POLECENIE:
Przekształć w listę numerowaną fragment poniższych pozycji, który zaczyna się wierszem zawierającym "Where should I click to: Select" i trwa do samego końca pozycji, oba krańce włącznie. Pomiń puste wiersze, a obrazów nie umieszczaj w odpowiedzi.

════════════════

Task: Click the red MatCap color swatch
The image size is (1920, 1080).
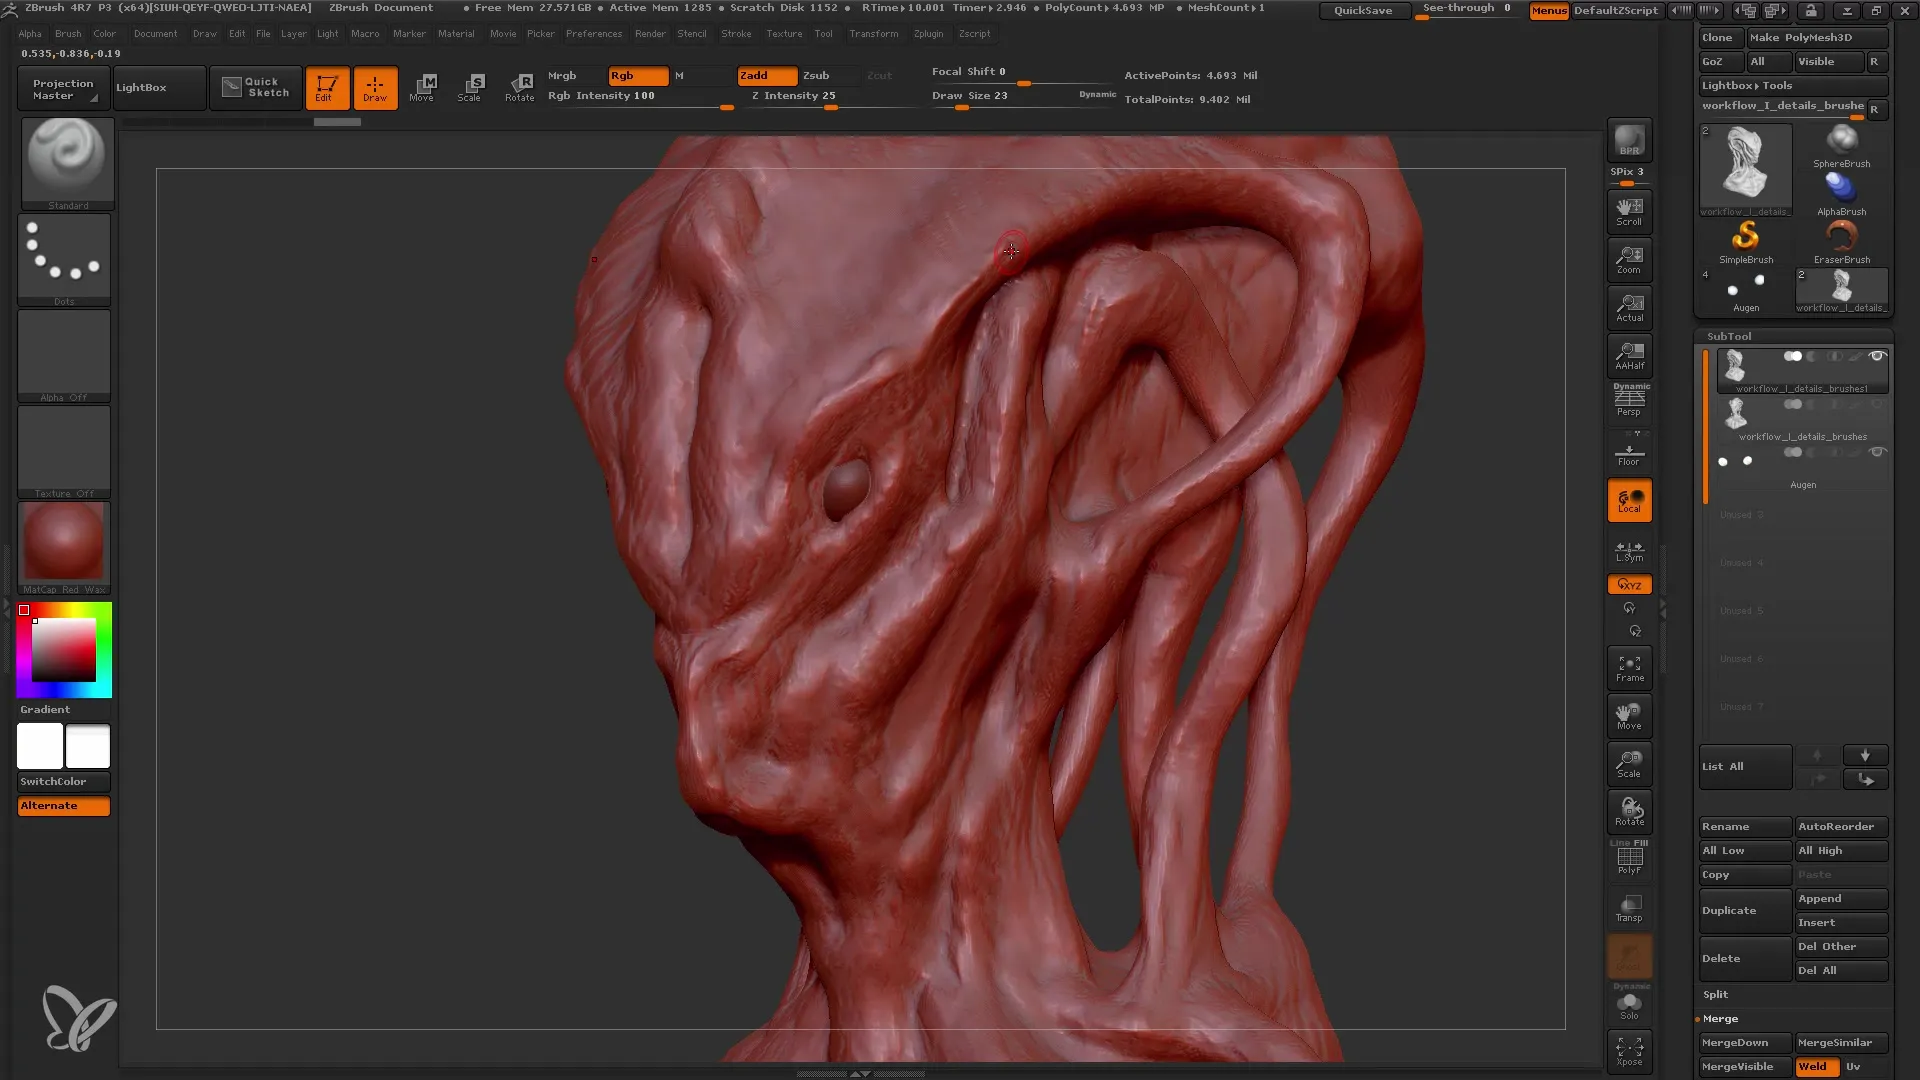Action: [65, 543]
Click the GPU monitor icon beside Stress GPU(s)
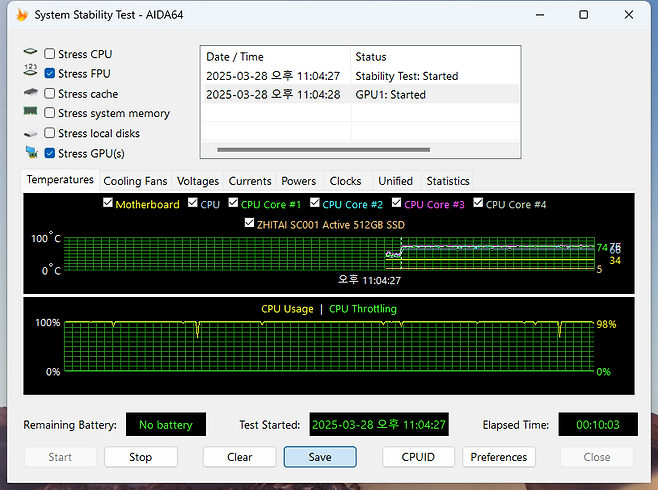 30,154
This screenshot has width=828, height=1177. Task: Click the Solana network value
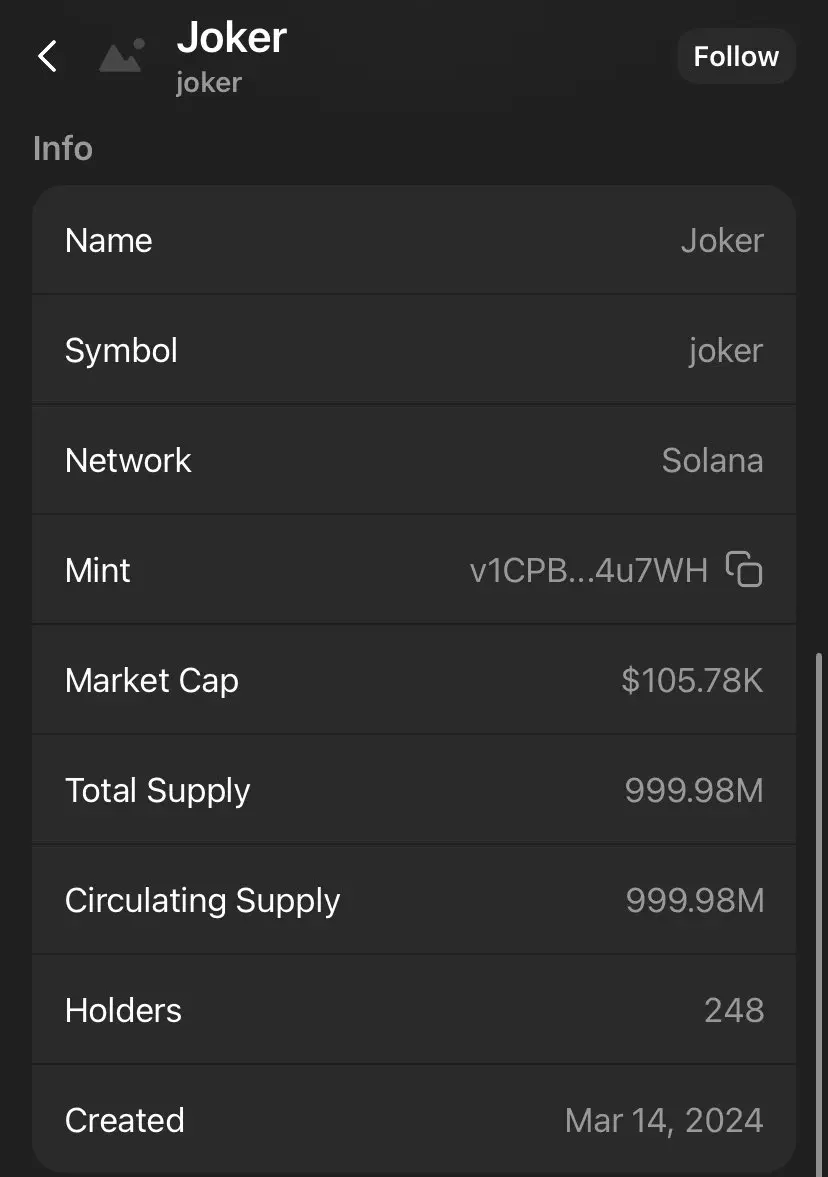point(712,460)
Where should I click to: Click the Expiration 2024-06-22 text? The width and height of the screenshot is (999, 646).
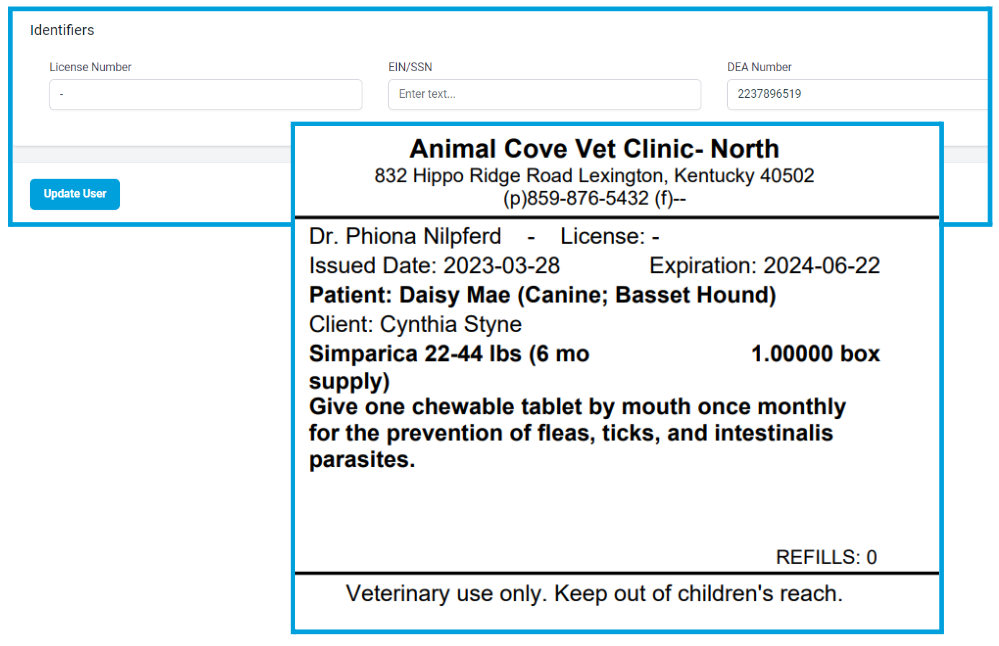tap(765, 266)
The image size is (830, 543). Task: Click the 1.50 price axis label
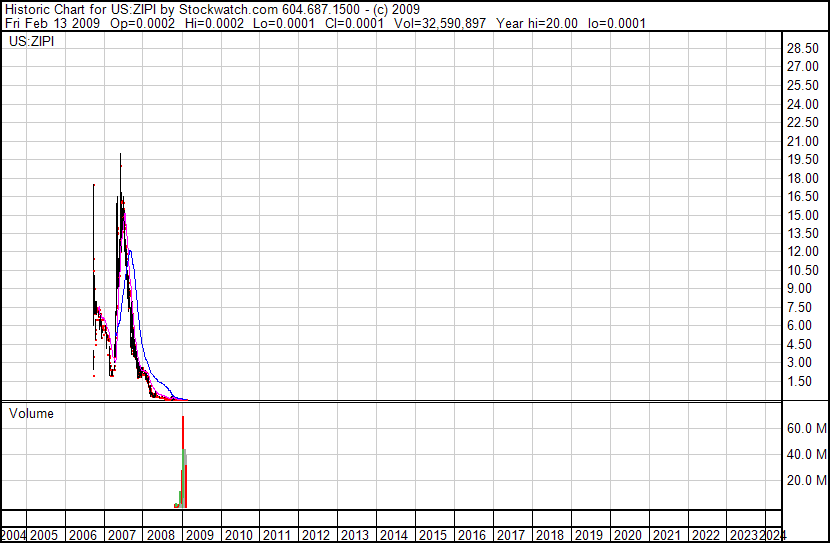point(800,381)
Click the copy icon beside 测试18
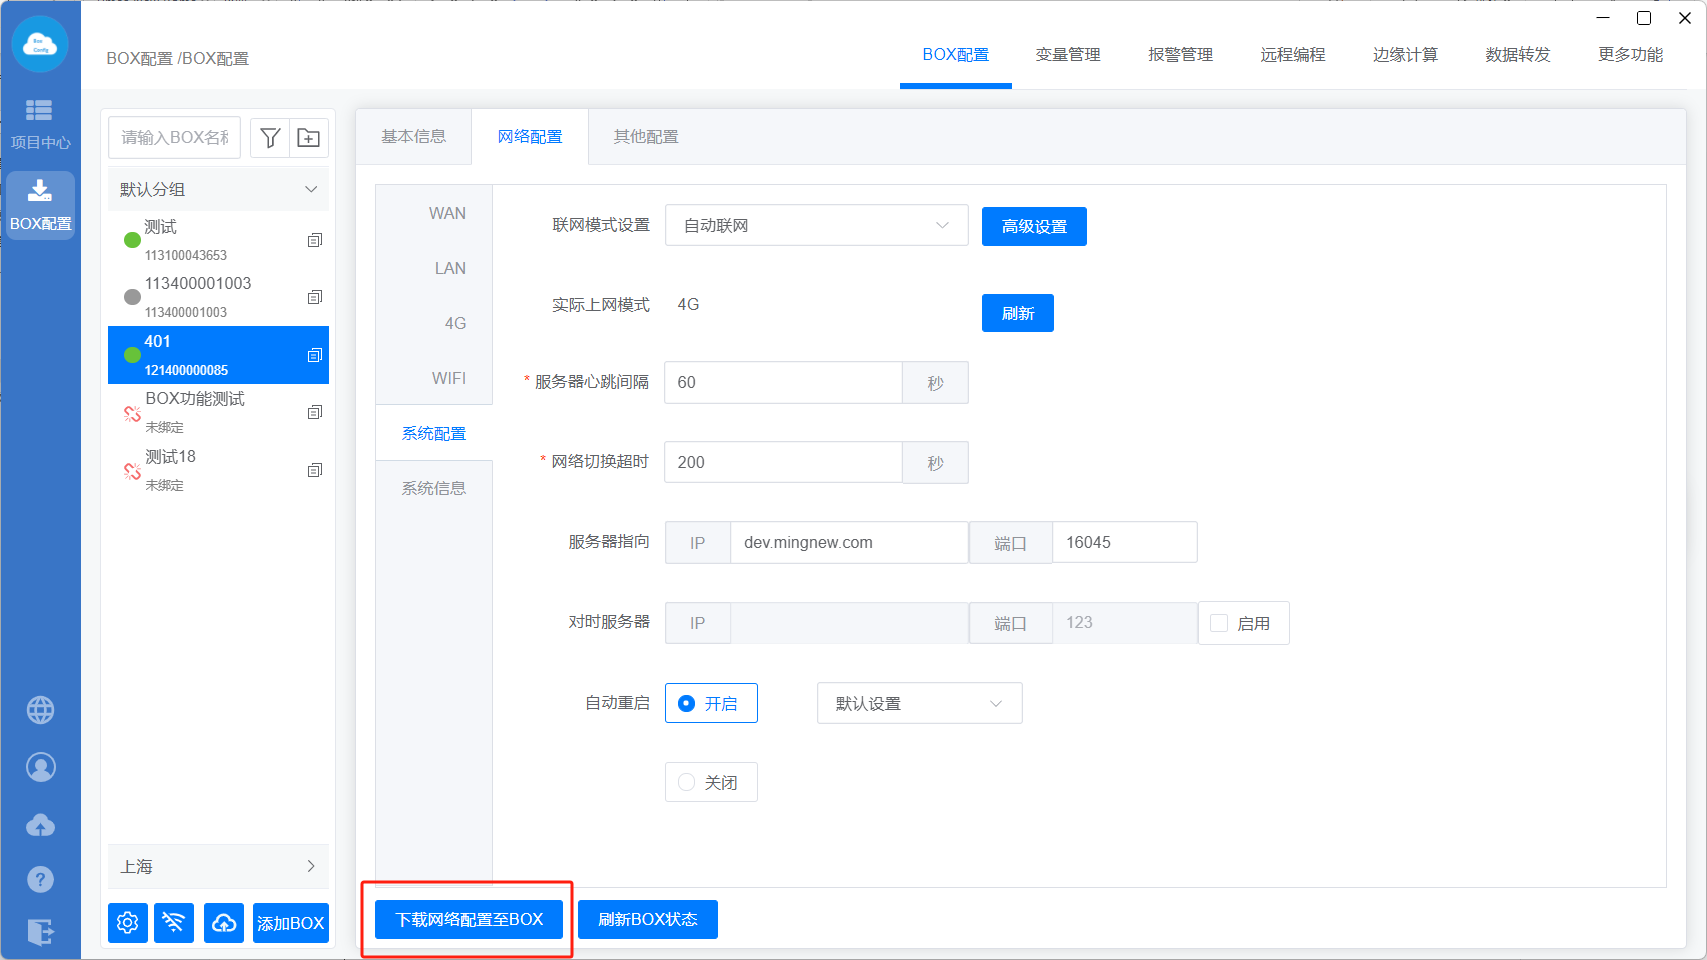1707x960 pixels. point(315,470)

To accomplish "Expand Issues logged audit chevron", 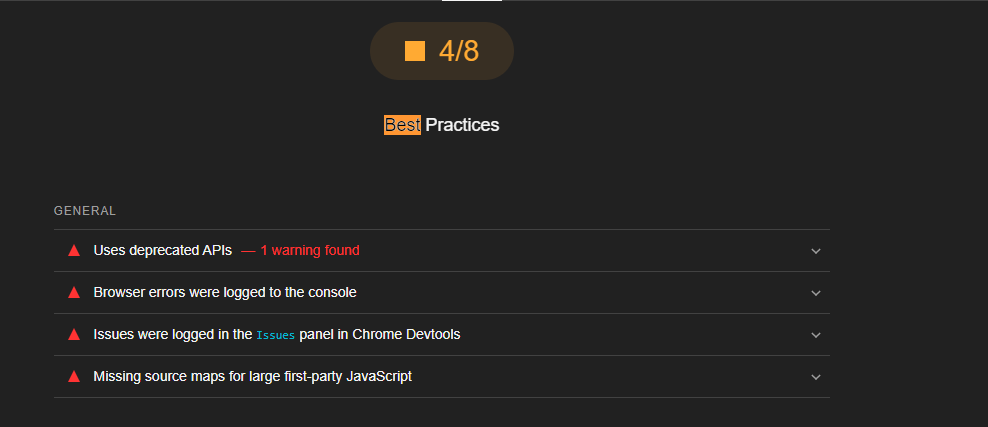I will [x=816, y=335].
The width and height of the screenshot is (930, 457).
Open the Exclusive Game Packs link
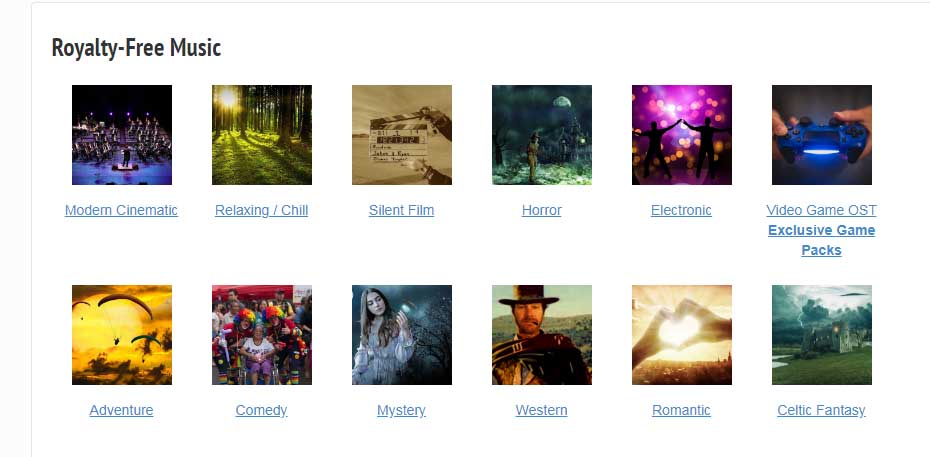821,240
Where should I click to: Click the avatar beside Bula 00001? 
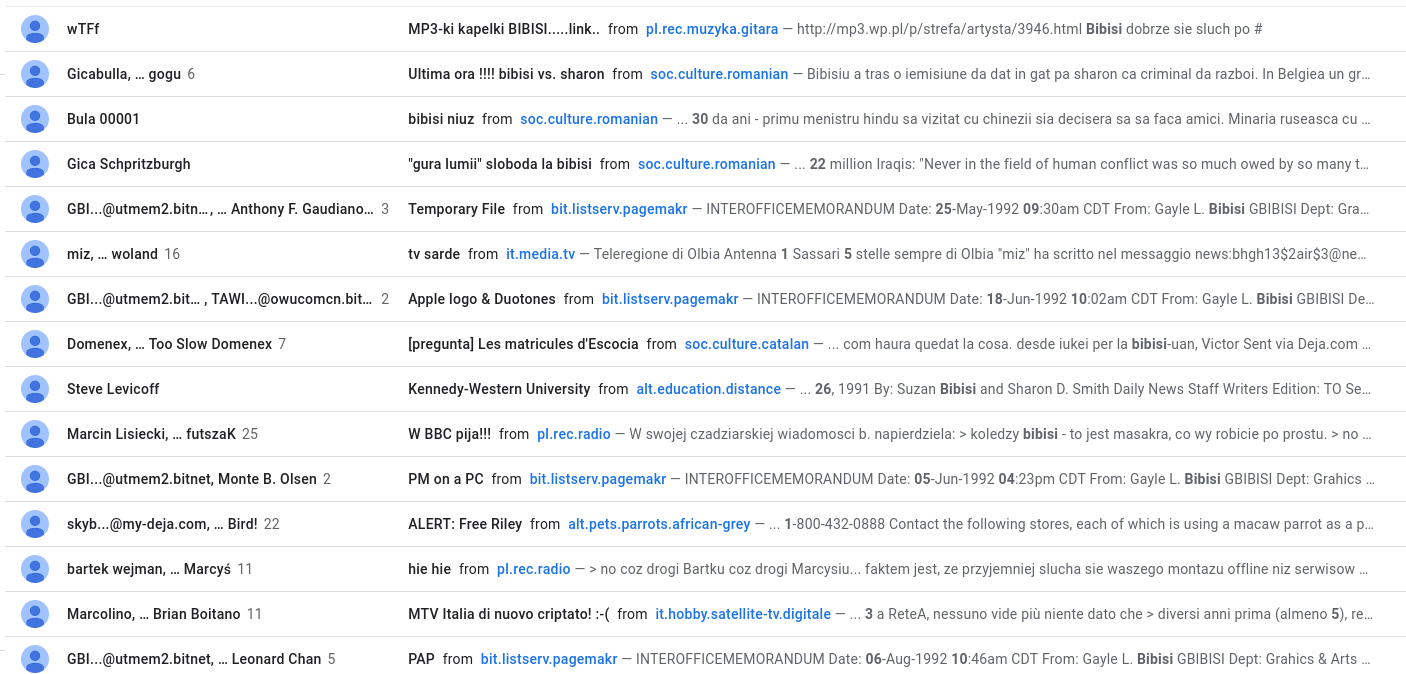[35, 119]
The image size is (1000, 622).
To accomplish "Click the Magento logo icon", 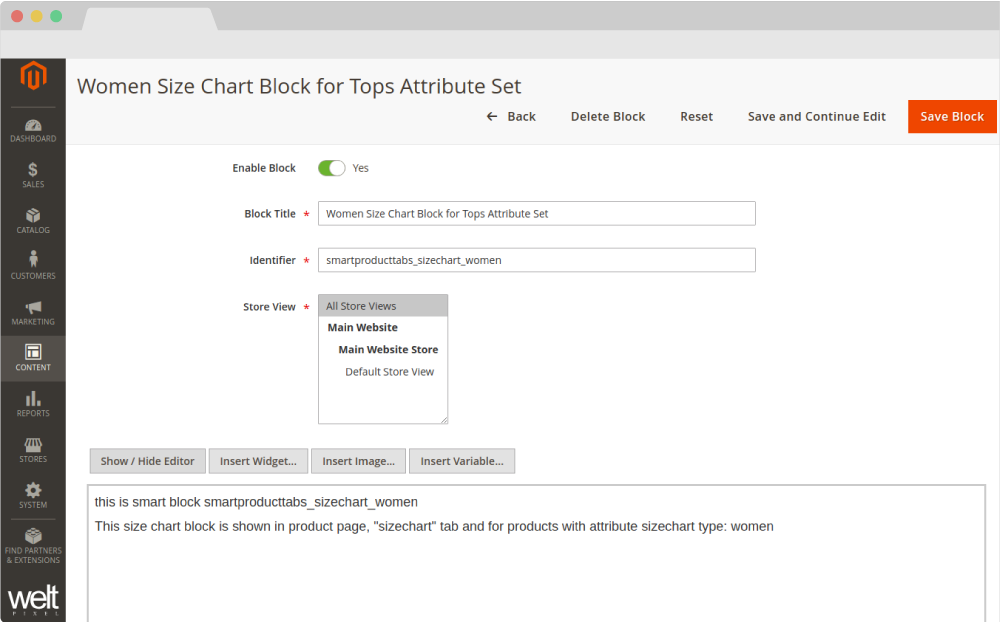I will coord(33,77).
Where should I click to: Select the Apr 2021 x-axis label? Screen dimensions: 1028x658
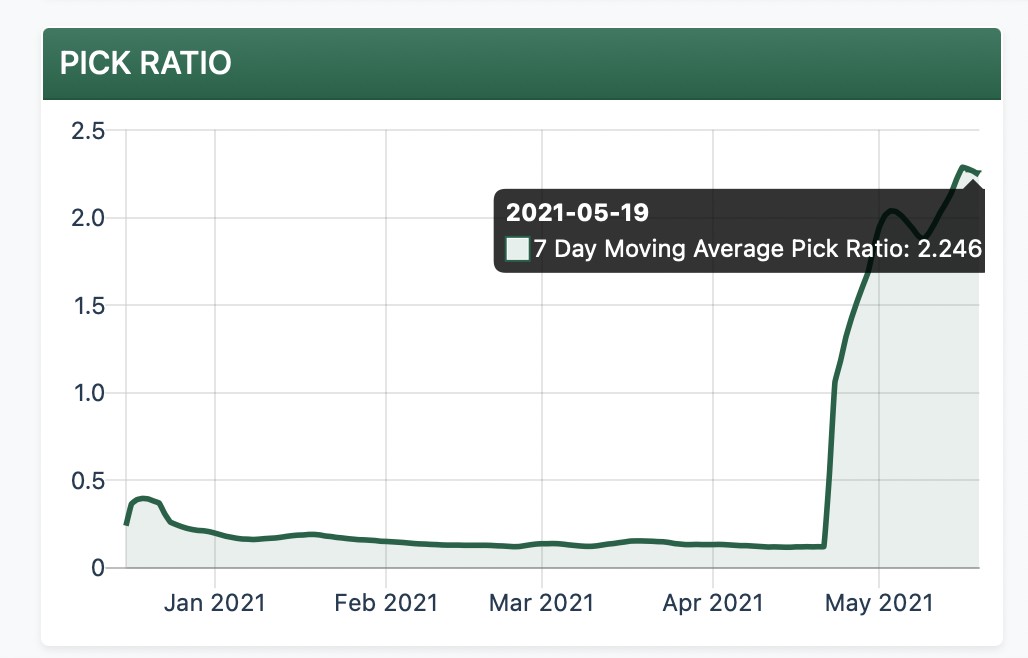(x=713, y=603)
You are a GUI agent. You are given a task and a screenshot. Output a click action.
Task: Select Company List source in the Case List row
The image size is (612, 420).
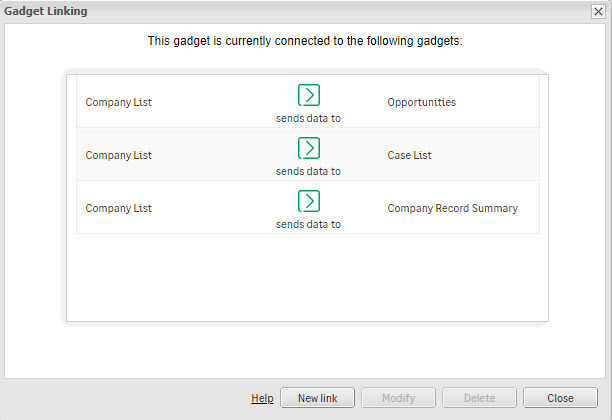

════════════════

ODPOWIEDŹ:
1. Where should I click to: Select the Apr 2021 x-axis label? Screen dimensions: 1028x658
2. (x=713, y=603)
3. You are a GUI agent. You are given a task and a screenshot. Output a click action.
4. Task: Select Company List source in the Case List row
5. The image size is (612, 420).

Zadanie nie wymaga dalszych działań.